# Beginning signs of scabies....



## Akasha (Oct 30, 2009)

Our puppy is showing the beginning signs of Scapies and we don't want it to turn into staph....

She's going to the vet tomorrow evening, and she won't stop itching. Is there something I can do to relieve her itching till vet day? Her skin is starting to get raw.....


----------



## Akasha (Oct 30, 2009)

And sorry that Scabies not scapies lol.......


----------



## SnoopsMomma (Nov 5, 2009)

Try benadryl you can look up the does for dogs but it does relieve itching


----------



## performanceknls (Apr 4, 2009)

Hydracortisone cream from the drug store can help. You can also put a tee shirt on the dog if it is scratching it's body and the shirt might help from them scratching too hard and getting a


----------



## Akasha (Oct 30, 2009)

Okay I will try that......

I do have a question though, is it possible for our cat to get it now?


----------



## performanceknls (Apr 4, 2009)

Scabies and in Sarcoptic mange? Yes it is very contagious and you and any other animal can get it. Why do you think it is Sarcoptic mange?


----------



## Akasha (Oct 30, 2009)

Ewww.......Okay well at least the cat seems fine atm, but we will have to call his vet in the morning.... Thanks for the tips


----------



## Akasha (Oct 30, 2009)

So we just got home from the vet...ewww she has the skin mites, poor girl. We ended up taking the cat to the same vet, I don't want a mite infested house lol. Now goody we get to do landry, sigh....

The vet found some mites in the cats ears and just went ahead with an extra prescription for the kitty to.


----------



## Indigo Bully Connection (Dec 21, 2006)

What type of mite did they say? Sarcoptic or Demodectic?


----------



## Akasha (Oct 30, 2009)

I believe it was Demodectic I would have to look.....

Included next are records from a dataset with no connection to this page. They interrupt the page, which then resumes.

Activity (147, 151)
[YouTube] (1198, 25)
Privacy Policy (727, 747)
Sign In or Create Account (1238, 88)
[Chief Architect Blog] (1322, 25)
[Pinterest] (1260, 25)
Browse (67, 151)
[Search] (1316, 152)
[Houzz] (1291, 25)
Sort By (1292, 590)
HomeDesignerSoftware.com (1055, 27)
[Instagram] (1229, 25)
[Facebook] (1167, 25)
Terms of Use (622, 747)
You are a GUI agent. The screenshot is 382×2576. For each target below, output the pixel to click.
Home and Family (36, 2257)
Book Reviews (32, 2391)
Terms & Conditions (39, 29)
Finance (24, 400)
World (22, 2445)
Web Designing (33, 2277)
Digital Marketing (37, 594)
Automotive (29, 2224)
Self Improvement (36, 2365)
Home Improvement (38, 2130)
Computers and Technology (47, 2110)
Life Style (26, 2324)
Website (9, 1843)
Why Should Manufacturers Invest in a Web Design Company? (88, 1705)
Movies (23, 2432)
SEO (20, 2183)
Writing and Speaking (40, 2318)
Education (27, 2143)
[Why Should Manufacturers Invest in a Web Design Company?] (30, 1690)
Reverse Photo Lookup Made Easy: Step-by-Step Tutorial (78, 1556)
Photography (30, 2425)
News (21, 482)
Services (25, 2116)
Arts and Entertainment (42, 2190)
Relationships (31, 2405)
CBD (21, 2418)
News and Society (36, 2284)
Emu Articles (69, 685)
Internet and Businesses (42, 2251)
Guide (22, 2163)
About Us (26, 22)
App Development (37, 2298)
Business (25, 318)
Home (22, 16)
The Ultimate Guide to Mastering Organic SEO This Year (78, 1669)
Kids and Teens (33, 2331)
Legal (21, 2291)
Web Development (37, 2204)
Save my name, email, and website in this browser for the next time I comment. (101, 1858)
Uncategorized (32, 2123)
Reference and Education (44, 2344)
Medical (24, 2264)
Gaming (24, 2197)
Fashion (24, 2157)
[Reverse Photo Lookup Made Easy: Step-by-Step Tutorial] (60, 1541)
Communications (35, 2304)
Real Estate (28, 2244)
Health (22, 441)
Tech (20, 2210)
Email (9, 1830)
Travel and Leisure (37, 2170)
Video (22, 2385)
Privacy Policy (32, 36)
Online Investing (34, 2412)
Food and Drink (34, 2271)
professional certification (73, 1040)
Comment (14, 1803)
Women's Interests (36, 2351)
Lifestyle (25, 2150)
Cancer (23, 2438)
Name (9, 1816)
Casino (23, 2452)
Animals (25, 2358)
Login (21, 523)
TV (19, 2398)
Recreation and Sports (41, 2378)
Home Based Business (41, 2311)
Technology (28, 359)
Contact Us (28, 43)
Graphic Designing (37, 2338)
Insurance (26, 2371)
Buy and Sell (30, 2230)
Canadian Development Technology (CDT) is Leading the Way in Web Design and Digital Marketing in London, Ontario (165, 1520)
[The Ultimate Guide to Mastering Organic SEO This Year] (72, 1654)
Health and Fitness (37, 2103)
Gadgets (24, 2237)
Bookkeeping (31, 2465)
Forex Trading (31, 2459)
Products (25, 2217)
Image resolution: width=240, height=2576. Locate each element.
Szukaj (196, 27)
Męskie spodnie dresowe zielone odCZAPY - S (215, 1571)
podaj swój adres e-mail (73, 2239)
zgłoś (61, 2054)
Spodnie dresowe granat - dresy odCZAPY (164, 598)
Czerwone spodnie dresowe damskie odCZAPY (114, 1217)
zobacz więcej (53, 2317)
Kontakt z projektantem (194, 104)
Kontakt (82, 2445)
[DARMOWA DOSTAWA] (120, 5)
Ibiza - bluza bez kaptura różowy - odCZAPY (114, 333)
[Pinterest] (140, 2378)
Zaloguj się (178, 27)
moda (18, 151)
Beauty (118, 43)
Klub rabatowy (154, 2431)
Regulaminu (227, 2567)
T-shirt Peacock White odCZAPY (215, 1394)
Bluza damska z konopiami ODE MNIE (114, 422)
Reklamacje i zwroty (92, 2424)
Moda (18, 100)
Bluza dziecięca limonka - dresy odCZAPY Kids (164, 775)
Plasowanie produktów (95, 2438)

I hope it clears up soonish though because she isn't aloud back in Obedience school until then. I can almost bet that's where she got it to. I may not take her back. She was a heathly pup when I brought her home with a minor food allergy. A week into Obedience school and she has the case of the mites. But who knows....either way she's not scratching so bad anymore.


----------



## Patch-O-Pits (Jan 12, 2008)

Akasha said:


> I believe it was Demodectic I would have to look.....
> 
> I hope it clears up soonish though because she isn't aloud back in Obedience school until then. I can almost bet that's where she got it to. I may not take her back. She was a heathly pup when I brought her home with a minor food allergy. A week into Obedience school and she has the case of the mites. But who knows....either way she's not scratching so bad anymore.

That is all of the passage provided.